Friedrich Kessler | |
---|---|
Born | August 25, 1901 Hechingen, Germany |
Died | January 21, 1998 Berkeley, California, U.S. |
(aged 96)
Nationality | German American |
Fields | Legal studies |
Institutions | Yale Law School University of Chicago Law School University of California, Berkeley School of Law |
Alma mater | University of Berlin |
Friedrich Kessler (August 25, 1901 – January 21, 1998) was an American law professor who taught at Yale Law School (1935–1938, 1947–1970), University of Chicago Law School, and University of California, Berkeley School of Law. He was a contract law scholar, but also wrote of trade regulation law.

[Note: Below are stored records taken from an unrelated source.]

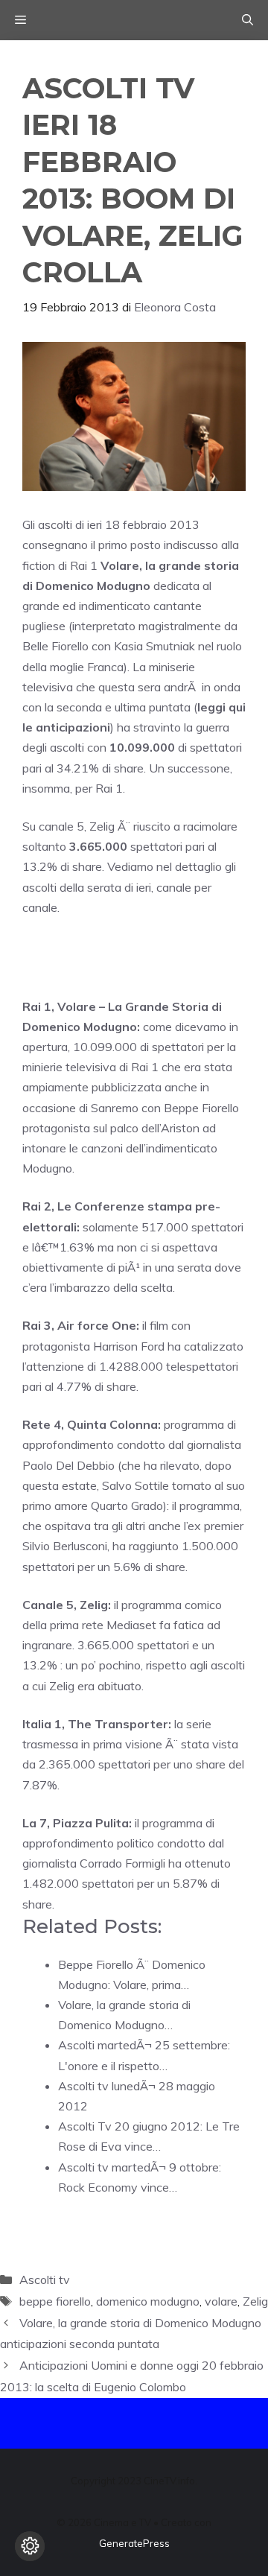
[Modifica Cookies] (30, 2546)
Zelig (255, 2301)
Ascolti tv (44, 2279)
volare (221, 2301)
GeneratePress (134, 2543)
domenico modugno (148, 2301)
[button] (247, 20)
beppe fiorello (55, 2301)
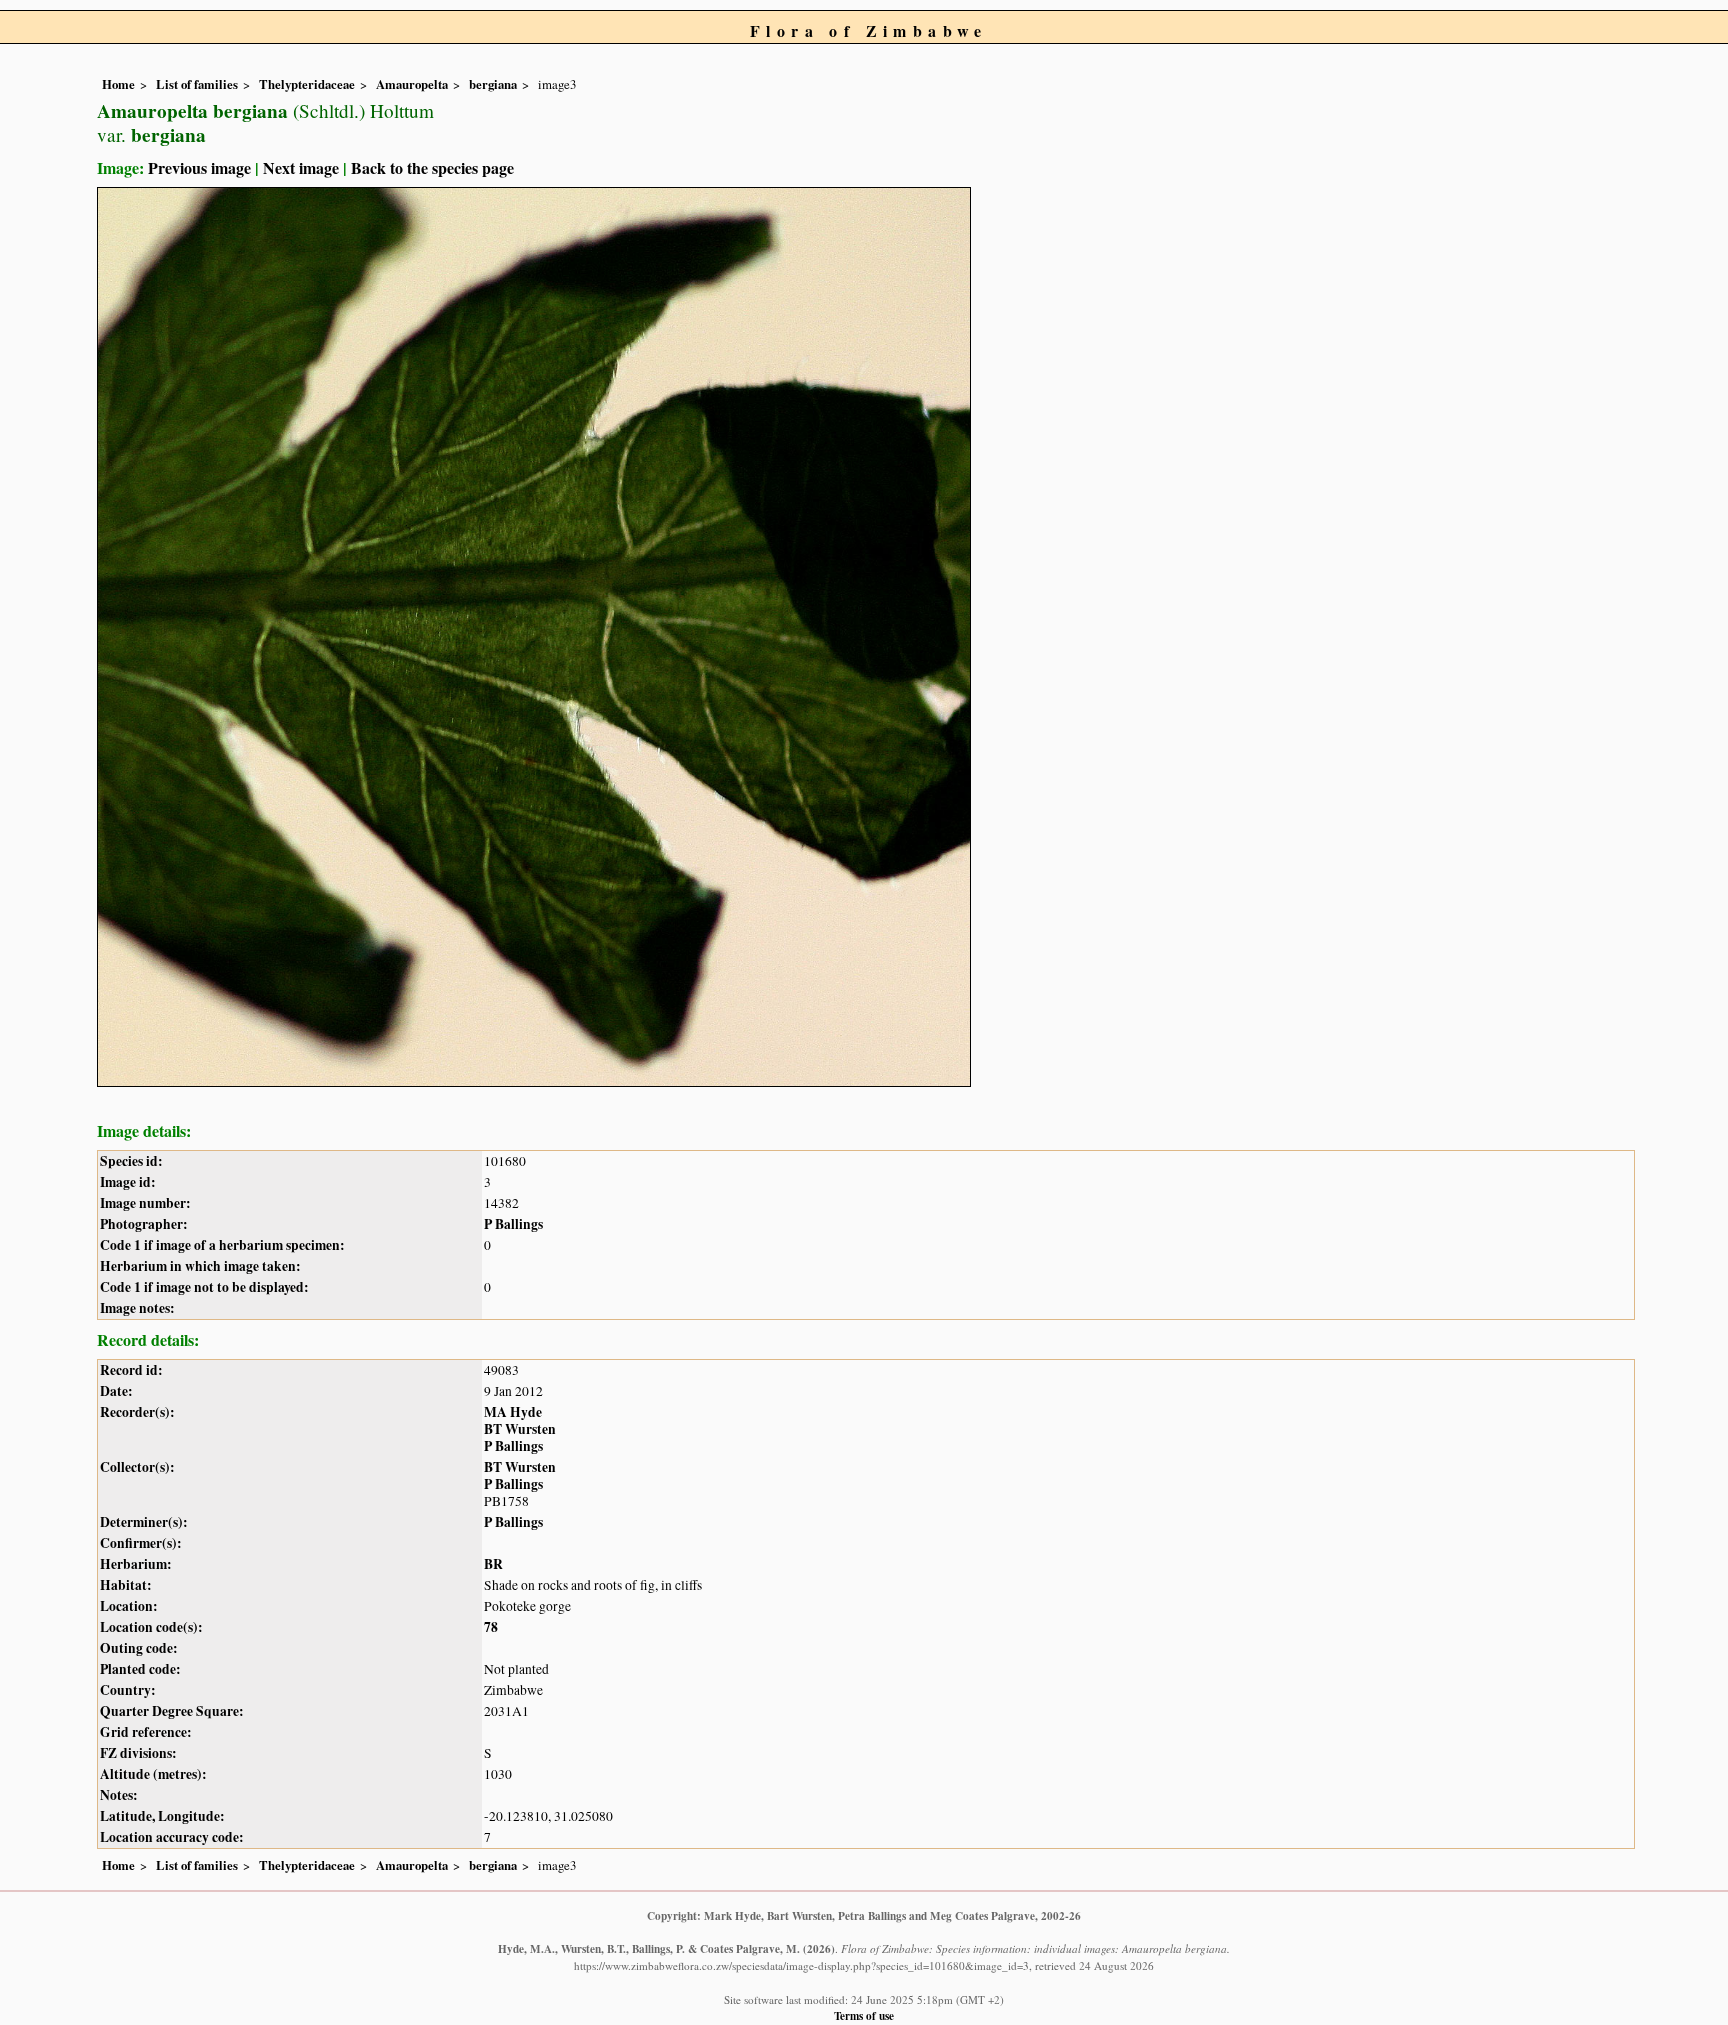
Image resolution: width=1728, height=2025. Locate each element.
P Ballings (513, 1224)
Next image (301, 167)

He was regarded as a member of the American Legal Realism School.
Born in Hechingen, Germany in 1901, he received his law degree from the University of Berlin in 1928. He was a research member of the Kaiser Wilhelm Institute of Foreign and International Law in Berlin until 1934, when he fled Germany to avoid Nazi persecution—his wife Eva Jonas was Jewish. Friedrich Kessler died on January 21, 1998, in Berkeley, CA.[1]

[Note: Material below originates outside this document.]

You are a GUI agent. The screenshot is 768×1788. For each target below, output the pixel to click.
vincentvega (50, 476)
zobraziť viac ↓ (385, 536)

His most celebrated article, Contracts of Adhesion—Some Thoughts About Freedom of Contract,[2] coined the phrase "contract of adhesion" to describe a contract between parties of greatly unequal bargaining power, such that the dominant party could impose a "take it or leave it" demand on the weaker party. He argued that in such situations Eighteenth or Nineteenth Century concepts of freedom of contract were unrealistic and should be discarded. Kessler saw such contracts as mocking freedom of contract, making it "a one-sided privilege,” in which the historical evolution of the law from status to contract was reversed--a movement "greatly facilitated by the fact that the belief in freedom of contract has remained one of the firmest axioms in the whole fabric of the social philosophy of our culture.”[3]